The input length becomes a serious problem when using other domains such as image, audio, video because these data are very large compared to that of text.
Perceiver tries to overcome this quadratic complexity problem and at the same time suggest an architecture which can directly handle input from various domains including image, audio, video, etc.
consists of two modules
- cross attention module
- self attention module
If you are familiar with the internals of transformers, the differences between the two would be obvious.
To briefly explain the difference, the two share the core idea. Query, Key, Value arrays are given and the weights for Value array is calculated from multiplying Query and Key array. The difference between the two is whether the Query array is identical to Key and Value array.
Cross attention module is key to perceiver’s strategy to avoid quadratic complexity. The lengthy input array(MxC) will be used as Key and Value array. For the Query array, a latent array(NxD) is used. This latent array has a sequence length much smaller than input array and in the paper it uses 1024. There for in this case the complexity is O(MN).
The self attention module is done by using latent array for all Q,K,V. Therefore the complexity for this module is O(N²).
For each block which consists of one cross attention at the beginning and a few self attention modules coming after that, the overall complexity become O(MN +LN²), where L is number of self attention layers inside the latent transformer. By keeping size of N fixed to a value much smaller than M(input array length), the perceiver can use multiple transformers even when input array is long.

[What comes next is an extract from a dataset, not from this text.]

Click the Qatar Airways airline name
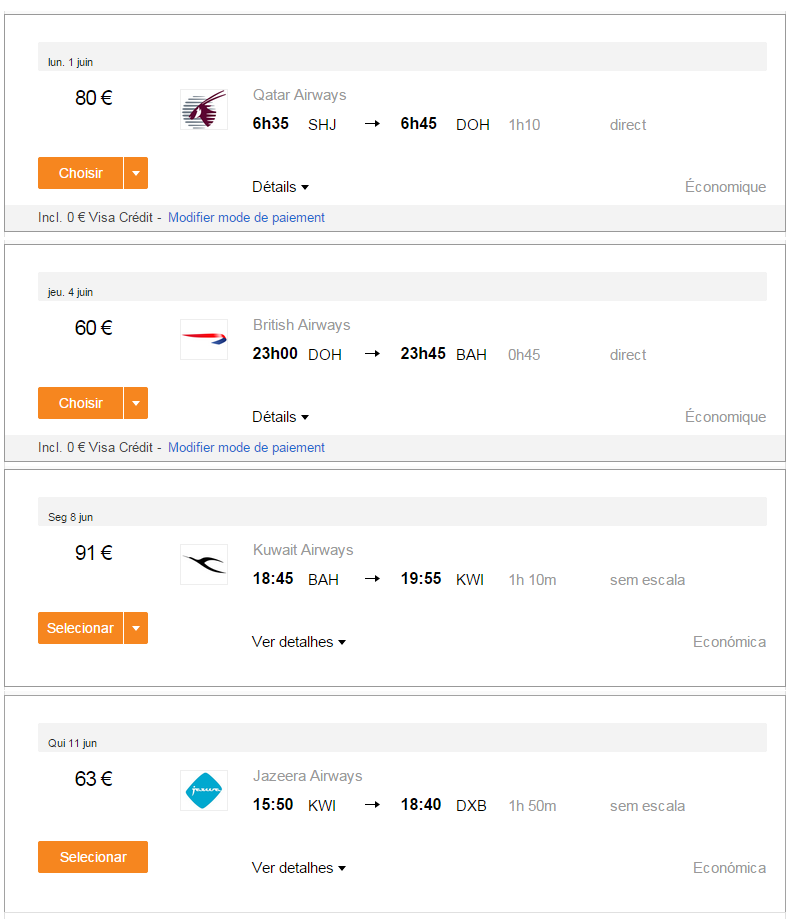796x924 pixels. point(299,95)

Perceiver chains multiple blocks like these, and this allows multiple points where the latent array can interact with the long input array. One can interpret this as latent array iteratively extracting information from the input array.

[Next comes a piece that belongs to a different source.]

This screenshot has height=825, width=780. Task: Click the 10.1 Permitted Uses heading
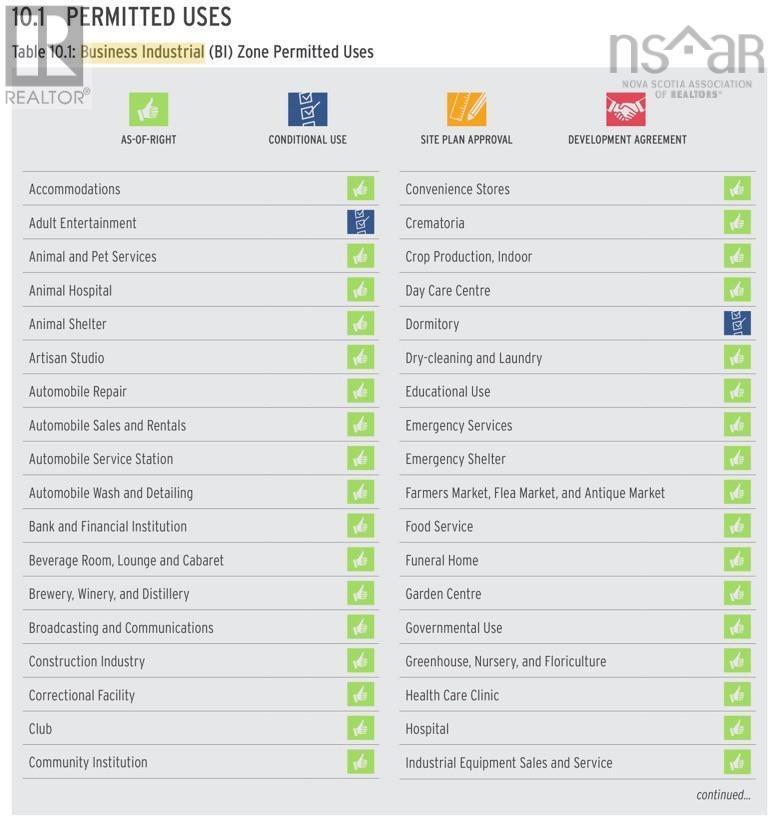(122, 17)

weights between blocks can be shared, but not the first cross attention module because doing this made training unstable. This was found empirically.

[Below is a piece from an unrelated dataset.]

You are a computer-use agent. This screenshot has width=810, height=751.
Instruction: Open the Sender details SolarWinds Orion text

for cross attention module, inputs are applied with layer norm +linear layers
initial latent array is learned, and initialized randomly using truncated normal distribution of mean=0, stdev = 0.02 and truncation bounds [-2,2]
no dropout used
residual design. input of the module are added to output of module before moving on to the next block.
Use fourier feature as position encoding
image, audio, video, point cloud data all require indexing information and fourer feature is a well known position encoding method. The authors experimented learnable position embedding, but it lead to lower performance. For images, when absolute coordinates were used instead, the model overfitted.
Experiments in other domains
model trained with LAMB optimization.
Perceiver shows competitive results compared to ResNet and VIT.
The authors show attention maps of cross attention modules to gain insight.
The first cross module attention maps resembles the input image. But the other cross modules, which share weights, show high frequency tartan-like pattern. This is assumed to be due to the FF positional encoding, because the authors say this type of pattern did not show when using learned positional encodings.
audio & video
video dropout helps.
audio+video fusion gives better performance than single modality. But lower than SOTA which uses late fusion.
use architecture with 2 cross attention and 6 self attention layers for each block
use higher maximum frequency than for image to account for irregular sampling structure of point clouds
use 64 frequency bands. more than that led to overfitting
SOTA(pointnet++) is achieved by doing more sophisticated augmentations and feature engineering it is sensible that perceiver performs lower than SOTA. but compared to other architectures trained with the same level of augmentation as perceiver, perceiver works best.